The battle of Norway should really be called the battle of Narvik, since that was what it was about. Many were puzzled as to why the British sent troops to Norway after it was clearly too late to stop them from seizing most of the populated areas. The British kept sending troops, and the Germans kept their foot on the gas until Narvik was captured.
Because Norway was not neutral, the attack on Norway get my *relative endorsement*. Remember, I oppose states per se, but given the states, the German invasion of Norway was not an act of aggression.

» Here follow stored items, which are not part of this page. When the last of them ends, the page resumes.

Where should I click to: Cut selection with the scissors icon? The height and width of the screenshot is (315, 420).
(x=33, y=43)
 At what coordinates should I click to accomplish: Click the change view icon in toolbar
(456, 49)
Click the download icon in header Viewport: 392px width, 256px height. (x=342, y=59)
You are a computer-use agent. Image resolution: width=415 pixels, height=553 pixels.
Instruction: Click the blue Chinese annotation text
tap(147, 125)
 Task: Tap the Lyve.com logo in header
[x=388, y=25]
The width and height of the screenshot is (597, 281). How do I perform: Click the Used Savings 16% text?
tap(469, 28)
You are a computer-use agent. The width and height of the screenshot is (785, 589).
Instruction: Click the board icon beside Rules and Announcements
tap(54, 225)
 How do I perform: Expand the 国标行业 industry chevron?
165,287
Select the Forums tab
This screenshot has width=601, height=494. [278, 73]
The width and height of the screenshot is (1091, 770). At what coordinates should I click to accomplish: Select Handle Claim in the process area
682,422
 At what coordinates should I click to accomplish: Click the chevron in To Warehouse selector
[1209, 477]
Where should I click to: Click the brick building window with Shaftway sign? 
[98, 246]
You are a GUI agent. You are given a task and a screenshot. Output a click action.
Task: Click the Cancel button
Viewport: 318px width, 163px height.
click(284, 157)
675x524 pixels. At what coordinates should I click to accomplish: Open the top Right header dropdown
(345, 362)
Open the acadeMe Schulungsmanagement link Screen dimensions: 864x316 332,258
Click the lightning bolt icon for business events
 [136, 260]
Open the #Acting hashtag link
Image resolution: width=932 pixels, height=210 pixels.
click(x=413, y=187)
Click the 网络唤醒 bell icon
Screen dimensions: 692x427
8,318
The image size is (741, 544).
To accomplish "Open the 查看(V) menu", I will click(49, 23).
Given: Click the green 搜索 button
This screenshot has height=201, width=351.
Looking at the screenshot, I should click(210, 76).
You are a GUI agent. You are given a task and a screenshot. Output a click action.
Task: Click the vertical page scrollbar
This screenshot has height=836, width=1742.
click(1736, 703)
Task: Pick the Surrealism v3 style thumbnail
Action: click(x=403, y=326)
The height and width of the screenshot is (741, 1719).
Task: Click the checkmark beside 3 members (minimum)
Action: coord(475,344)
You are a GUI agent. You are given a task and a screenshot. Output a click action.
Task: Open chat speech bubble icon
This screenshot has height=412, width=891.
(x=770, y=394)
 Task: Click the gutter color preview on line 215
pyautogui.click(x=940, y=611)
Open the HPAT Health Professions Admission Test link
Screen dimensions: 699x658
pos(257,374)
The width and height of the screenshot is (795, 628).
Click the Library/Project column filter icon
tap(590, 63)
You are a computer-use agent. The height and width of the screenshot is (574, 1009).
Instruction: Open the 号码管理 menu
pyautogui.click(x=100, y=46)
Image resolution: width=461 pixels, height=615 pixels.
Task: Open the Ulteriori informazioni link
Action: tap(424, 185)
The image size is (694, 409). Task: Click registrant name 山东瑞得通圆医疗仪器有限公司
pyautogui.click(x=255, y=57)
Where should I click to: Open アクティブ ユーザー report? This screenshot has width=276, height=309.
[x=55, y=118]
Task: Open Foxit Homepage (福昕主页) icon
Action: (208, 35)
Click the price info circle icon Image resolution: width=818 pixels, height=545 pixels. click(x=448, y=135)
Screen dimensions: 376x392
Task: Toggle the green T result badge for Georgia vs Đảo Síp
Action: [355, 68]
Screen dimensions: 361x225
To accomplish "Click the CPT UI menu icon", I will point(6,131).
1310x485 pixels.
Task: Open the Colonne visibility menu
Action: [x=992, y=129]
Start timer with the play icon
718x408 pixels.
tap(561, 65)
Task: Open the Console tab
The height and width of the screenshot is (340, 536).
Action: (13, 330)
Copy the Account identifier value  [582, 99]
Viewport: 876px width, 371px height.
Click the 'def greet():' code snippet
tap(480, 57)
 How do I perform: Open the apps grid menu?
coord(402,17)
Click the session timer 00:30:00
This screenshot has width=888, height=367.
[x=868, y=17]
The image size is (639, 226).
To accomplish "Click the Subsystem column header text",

The invasion of Norway was a stretch of German resources, and no more would have been invaded without cause than Spain or Turkey (or Yugoslavia had Italy not invaded).
- Denmark: The invasion of Denmark was a prerequisite for the successful invasion of Norway. The Nazis did not control the domestic affairs of Denmark, and the Danish government surrendered in two hours of the invasion. The German occupation allowed the Danish government to function at first, but later on in response to increasing Danish resistance, the Germans took direct control and attempted to seize the Jews, who luckily escaped to Sweden.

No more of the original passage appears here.